The fashion industry surprises from time to time with innovative proposals. And an example of this is Kanya, a Philippine firm with a social and sustainable soul that converts sugar cane residue into bags made by hand by farmers.

In Batangas, in the south of the Philippine island of Luzon, resides a community of peasants dedicated to the cultivation of sugar cane. A temporary job that causes their salaries to be unstable.

"One day I said to myself: how can I help all these people who work six months a year and who have problems because they lack income?" explains Bea Roxas, the woman behind the firm Kanya and who has grown up and lived much of her life surrounded by sugar cane fields in the Philippines.

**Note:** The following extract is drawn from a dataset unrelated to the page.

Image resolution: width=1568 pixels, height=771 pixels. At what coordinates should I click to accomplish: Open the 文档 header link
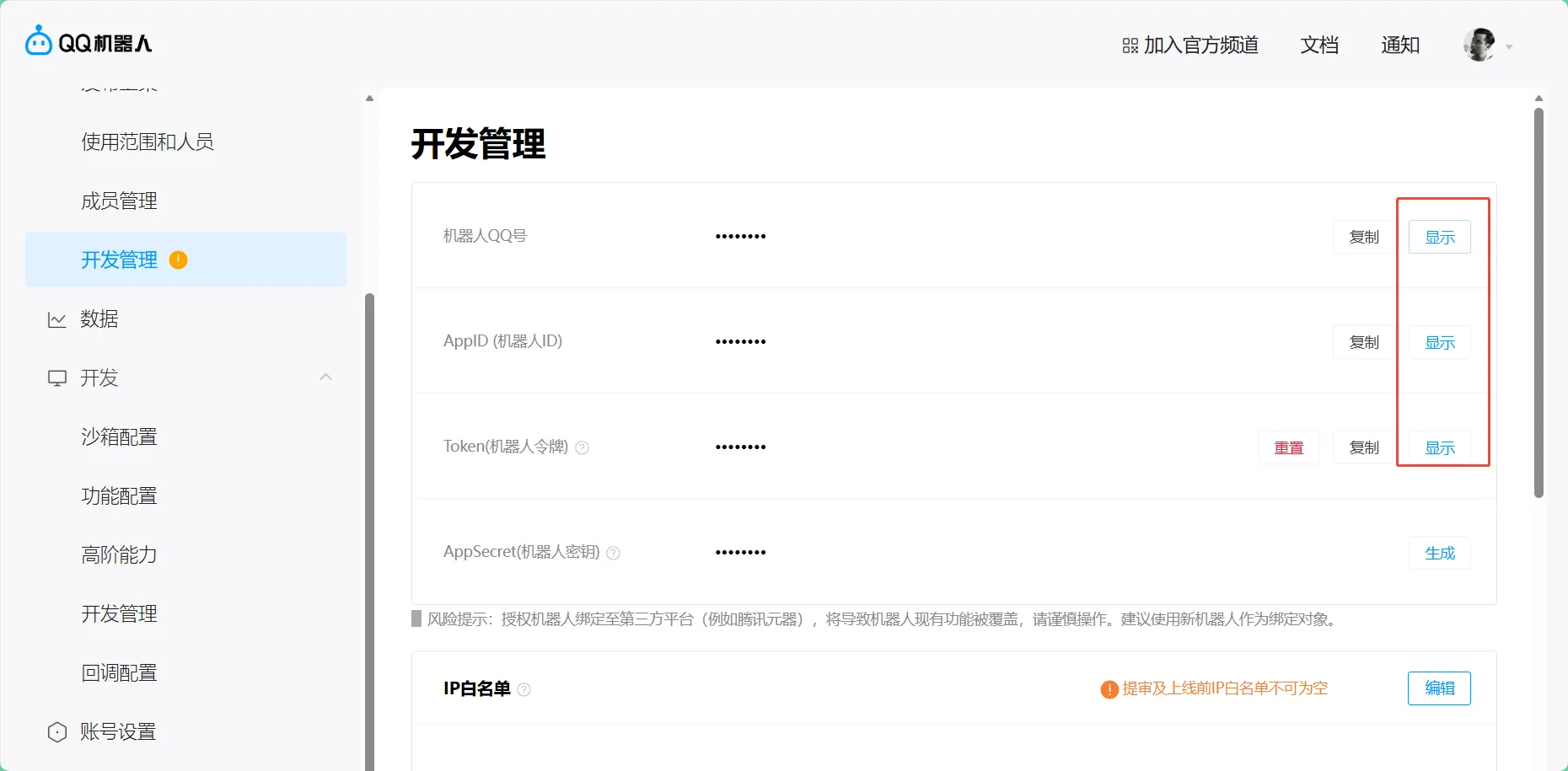click(1319, 46)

Her peculiar proposal has turned these peasants into authentic artisans who make a natural and sustainable fabric by hand from bagasse - the residue of sugar cane - which they mix with cotton and is later used to create bags, wallets and accessories. Accessories that now land in Europe.

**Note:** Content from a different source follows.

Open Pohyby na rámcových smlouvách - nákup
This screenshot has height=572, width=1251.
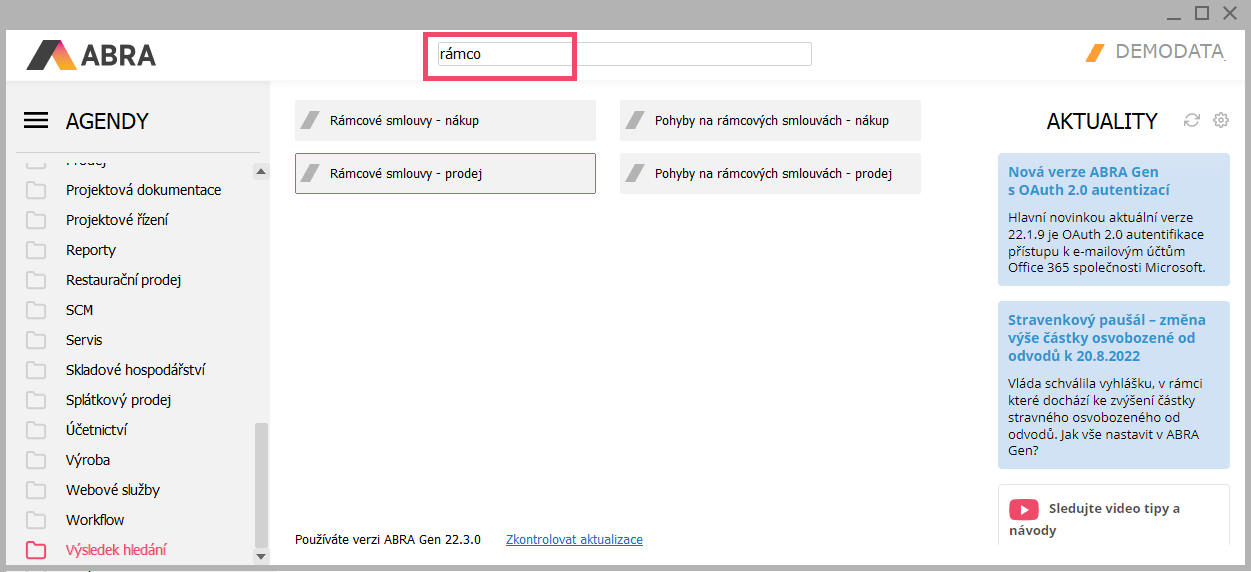(x=770, y=120)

Kanya - whose meaning in talog, the native language of the Philippines, is "for him" and "for her" - presents a spring summer collection with minimalist and elegant pieces that have a special ingredient, since all the accessories borrow the names of the artisans who participate in its elaboration.

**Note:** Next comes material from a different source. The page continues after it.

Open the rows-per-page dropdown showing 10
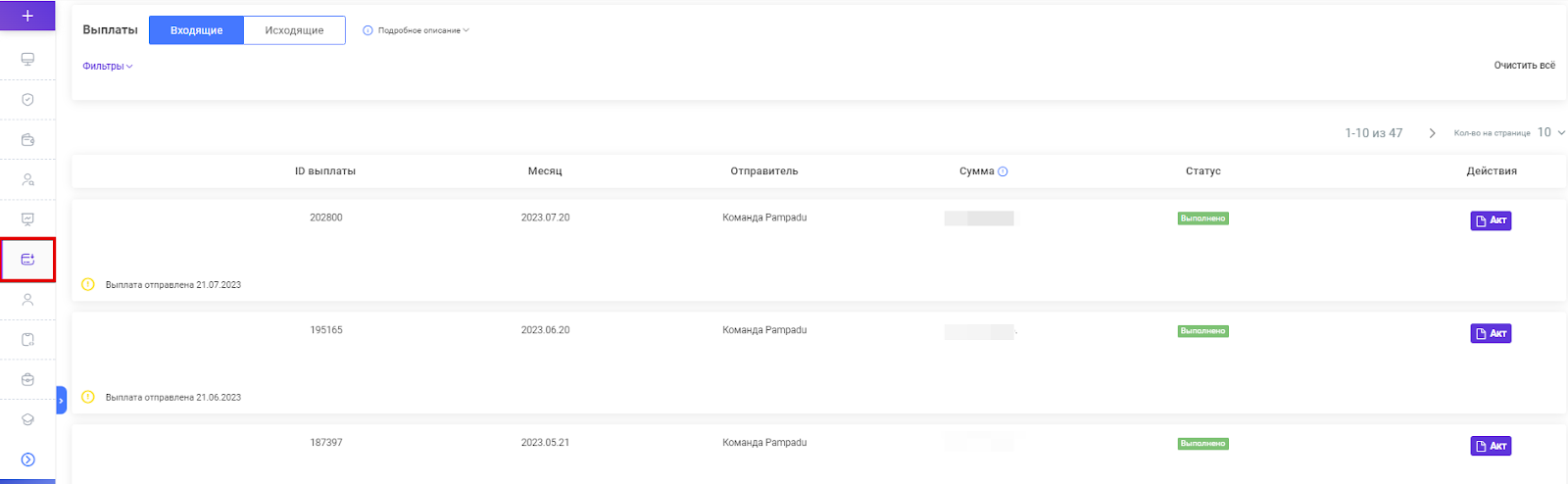1568x484 pixels. pyautogui.click(x=1550, y=132)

One of its flagship products is the 'Bea' bag that stands out for its modern design and is inspired by Japan, it also has a variety of shades such as bright yellow that transports the colorful and lively atmosphere of the Philippines.

And it is that for this firm, one hundred percent committed to ecology, all the fabric they make must be used, so if there is any leftover fabric they make other types of accessories such as purses or tablecloths. Everything has a life in Kanya.

But reaching the final product has not been a matter of a day, at 68 years old, Roxas says that it has been difficult to develop his project- from convincing the peasants to acquiring the capital-, although he has achieved it, in part, thanks to his "perseverance" and his youthful spirit. "Friends of my age look at me saying: where does this come from? If we are retired taking care of grandchildren," she tells with humor.

This Hispanic-Filipino is a restless and involved person, being a participant in many projects, and from the beginning she has always been linked to social causes, something that is fully shown with Kanya. "I always say that poor Filipinos think: 'as we are poor this is our destiny'. But I tell them no. I want them to be aware that they can believe in themselves," explains Roxas, who clarifies that "if for them (the peasants) this project would not exist".

Hence, everything that they get from sales in Kanya is reinvested to generate wealth in the community and thus thank the Philippines for everything that this land has given Roxas. His interest in sustainability is also a reflection of this work, aware that the burning of bagasse represents a "significant contribution to the emission of carbon monoxide in the atmosphere", he is committed to its alternative use as a fabric, which in addition to being recyclable It is compostable and biodegradable.

On how she sees fashion in the industry, she questions "fast fashion" and the tendency to buy a garment that will only be worn once. "Jane Fonda wore a suit to the Oscars that she had worn before. And it's not a matter of buying yourself something to wear once," she says.

Although Kanya has only been around for a short time - the project materialized in 2018 -, for Bea Roxas her goal is not to turn it into a great firm, but to continue with this proposal that allows improving the lives of peasants and promoting conscious and sustainable fashion. "This is a real project for real people," she stresses.